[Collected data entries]
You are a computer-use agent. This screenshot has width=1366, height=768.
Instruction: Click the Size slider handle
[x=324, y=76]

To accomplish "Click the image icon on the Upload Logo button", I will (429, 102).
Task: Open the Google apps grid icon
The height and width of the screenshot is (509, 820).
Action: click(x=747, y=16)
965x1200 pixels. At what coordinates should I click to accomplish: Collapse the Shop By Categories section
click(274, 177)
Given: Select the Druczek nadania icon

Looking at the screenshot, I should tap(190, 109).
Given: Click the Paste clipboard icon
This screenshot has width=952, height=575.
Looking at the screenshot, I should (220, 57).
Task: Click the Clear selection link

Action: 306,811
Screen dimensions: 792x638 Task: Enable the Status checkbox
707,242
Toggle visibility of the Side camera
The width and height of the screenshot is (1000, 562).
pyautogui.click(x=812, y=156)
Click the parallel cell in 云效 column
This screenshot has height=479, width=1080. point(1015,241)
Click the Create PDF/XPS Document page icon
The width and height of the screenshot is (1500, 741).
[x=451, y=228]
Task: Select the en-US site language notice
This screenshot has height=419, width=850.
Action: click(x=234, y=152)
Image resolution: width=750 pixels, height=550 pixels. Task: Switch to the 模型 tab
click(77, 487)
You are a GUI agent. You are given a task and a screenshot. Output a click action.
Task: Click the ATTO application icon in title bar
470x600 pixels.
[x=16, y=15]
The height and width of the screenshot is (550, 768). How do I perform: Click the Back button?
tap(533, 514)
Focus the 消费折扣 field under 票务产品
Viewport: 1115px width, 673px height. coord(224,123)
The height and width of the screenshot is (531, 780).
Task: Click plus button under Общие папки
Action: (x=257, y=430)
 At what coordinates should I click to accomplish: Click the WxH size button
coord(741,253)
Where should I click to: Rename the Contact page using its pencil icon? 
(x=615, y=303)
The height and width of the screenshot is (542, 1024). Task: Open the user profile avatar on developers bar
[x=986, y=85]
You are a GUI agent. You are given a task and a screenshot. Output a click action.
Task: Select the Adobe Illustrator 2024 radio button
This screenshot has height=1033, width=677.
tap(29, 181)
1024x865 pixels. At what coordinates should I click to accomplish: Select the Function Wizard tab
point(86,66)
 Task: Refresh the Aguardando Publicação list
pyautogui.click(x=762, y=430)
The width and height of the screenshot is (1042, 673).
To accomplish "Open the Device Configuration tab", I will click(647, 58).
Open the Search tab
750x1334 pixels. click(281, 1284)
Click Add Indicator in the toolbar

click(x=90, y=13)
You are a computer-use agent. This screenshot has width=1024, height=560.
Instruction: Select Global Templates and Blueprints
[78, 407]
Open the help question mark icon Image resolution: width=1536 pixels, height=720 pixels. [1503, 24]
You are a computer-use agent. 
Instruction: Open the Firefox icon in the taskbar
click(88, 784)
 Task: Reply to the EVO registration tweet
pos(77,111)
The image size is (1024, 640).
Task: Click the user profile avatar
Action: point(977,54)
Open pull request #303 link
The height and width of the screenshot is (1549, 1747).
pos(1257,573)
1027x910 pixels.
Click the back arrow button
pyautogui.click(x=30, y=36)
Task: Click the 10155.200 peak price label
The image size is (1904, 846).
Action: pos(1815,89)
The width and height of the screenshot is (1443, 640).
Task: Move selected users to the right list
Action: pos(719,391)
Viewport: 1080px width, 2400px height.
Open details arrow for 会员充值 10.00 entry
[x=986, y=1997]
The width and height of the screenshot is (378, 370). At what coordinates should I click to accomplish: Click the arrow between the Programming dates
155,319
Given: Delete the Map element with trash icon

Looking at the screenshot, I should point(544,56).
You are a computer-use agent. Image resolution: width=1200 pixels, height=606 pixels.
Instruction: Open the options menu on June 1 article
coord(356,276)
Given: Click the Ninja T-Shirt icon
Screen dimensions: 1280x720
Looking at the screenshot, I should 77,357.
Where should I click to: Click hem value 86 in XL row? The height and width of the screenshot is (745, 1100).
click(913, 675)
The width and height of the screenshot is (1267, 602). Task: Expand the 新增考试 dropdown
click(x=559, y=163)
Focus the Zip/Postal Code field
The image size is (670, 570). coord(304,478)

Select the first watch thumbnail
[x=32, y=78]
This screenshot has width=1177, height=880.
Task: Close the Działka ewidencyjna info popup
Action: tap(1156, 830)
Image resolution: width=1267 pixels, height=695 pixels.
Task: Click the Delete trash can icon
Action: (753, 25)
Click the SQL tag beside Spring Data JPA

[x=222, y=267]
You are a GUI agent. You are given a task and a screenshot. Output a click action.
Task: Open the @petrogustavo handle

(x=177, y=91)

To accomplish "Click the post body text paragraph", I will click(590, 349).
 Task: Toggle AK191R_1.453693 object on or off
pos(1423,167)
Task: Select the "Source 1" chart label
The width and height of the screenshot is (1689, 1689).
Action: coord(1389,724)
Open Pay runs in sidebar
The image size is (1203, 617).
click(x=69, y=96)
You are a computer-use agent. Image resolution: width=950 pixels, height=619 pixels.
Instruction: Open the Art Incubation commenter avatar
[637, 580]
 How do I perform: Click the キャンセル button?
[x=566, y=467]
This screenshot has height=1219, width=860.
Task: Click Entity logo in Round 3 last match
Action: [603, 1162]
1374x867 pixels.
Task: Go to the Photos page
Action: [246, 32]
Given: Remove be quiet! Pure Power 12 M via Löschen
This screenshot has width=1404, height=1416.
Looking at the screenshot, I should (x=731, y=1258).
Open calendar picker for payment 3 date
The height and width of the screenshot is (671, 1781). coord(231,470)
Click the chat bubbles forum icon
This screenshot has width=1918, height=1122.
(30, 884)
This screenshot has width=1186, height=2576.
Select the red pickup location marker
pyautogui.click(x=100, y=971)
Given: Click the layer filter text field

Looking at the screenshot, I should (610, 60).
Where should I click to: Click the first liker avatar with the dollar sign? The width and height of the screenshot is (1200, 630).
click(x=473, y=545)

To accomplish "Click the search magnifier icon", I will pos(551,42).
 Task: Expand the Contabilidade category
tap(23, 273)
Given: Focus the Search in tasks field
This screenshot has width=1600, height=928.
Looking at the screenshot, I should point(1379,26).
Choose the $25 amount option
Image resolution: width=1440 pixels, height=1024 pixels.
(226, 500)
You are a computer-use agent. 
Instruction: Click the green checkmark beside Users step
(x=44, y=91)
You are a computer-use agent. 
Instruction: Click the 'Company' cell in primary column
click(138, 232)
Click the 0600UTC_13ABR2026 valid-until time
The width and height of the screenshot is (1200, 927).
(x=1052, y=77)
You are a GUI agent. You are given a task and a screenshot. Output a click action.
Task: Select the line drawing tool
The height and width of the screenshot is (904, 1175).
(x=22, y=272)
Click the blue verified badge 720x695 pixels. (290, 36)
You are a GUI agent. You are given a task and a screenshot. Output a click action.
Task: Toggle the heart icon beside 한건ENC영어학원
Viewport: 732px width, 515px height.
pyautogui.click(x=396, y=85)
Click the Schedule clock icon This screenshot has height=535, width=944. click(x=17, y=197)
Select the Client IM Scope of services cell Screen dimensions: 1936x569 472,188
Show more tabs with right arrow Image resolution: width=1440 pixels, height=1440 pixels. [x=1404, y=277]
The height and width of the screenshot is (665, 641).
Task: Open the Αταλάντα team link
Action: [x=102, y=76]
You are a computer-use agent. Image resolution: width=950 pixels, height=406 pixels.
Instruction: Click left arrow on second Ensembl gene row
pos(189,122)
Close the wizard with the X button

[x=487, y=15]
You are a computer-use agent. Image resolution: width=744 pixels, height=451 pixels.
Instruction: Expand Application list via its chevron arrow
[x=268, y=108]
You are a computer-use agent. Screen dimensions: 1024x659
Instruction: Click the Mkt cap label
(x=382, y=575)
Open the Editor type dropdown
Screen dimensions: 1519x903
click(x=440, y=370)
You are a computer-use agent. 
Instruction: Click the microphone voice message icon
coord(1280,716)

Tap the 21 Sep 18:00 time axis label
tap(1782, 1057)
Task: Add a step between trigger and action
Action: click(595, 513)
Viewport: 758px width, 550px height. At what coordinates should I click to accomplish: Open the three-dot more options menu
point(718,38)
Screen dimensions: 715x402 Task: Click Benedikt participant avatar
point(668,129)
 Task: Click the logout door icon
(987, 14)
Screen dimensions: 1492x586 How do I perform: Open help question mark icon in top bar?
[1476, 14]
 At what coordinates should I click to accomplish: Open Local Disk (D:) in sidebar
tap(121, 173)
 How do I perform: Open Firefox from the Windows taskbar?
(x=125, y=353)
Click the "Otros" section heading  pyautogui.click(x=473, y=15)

#### EXERCISE REQUIREMENTS:
The job here is to find each line above with the word "will" and copy it.

#### RESPONSE TO THIS EXERCISE:
To accomplish "Click the image icon on the Upload Logo button", I will (429, 102).
To accomplish "Open the Device Configuration tab", I will click(647, 58).
To accomplish "Click the post body text paragraph", I will click(590, 349).
To accomplish "Click the search magnifier icon", I will pos(551,42).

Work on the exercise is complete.